For the material below, output exactly the span from the line with "Click main guest name Ms.Ho Yi Wen" to the line with "The height and", including both, and nothing besides.

INPUT DATA:
*** Block opens ***
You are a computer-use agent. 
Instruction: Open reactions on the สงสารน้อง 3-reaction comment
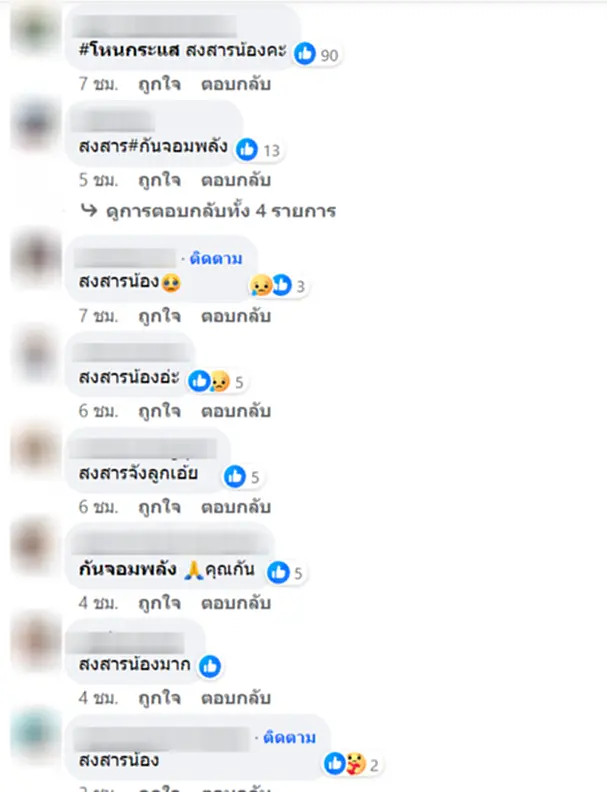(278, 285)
*** Block closes ***
*** Block opens ***
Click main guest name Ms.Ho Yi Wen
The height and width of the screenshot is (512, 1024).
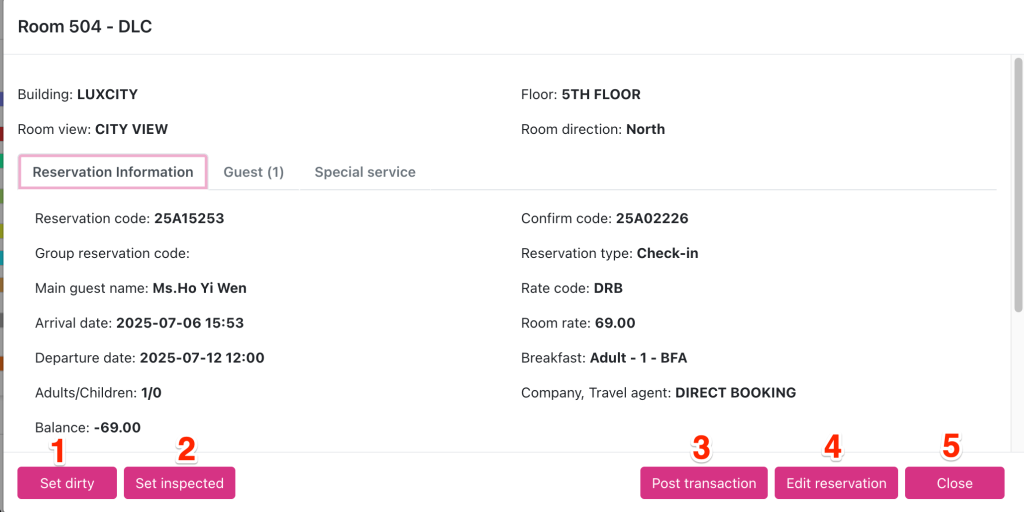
*** Block closes ***
*** Block opens ***
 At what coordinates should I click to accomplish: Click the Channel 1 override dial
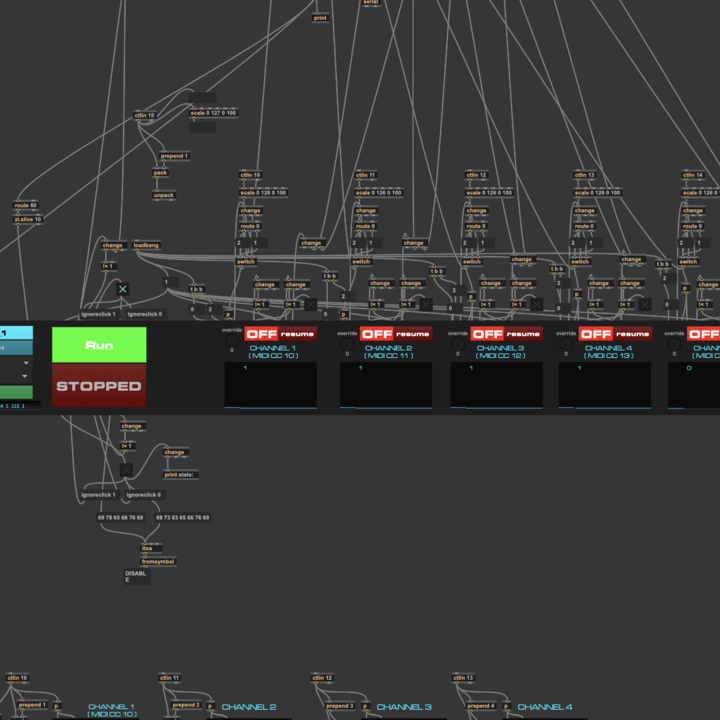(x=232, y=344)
*** Block closes ***
OUTPUT FOR THIS TASK:
Click main guest name Ms.Ho Yi Wen
The height and width of the screenshot is (512, 1024).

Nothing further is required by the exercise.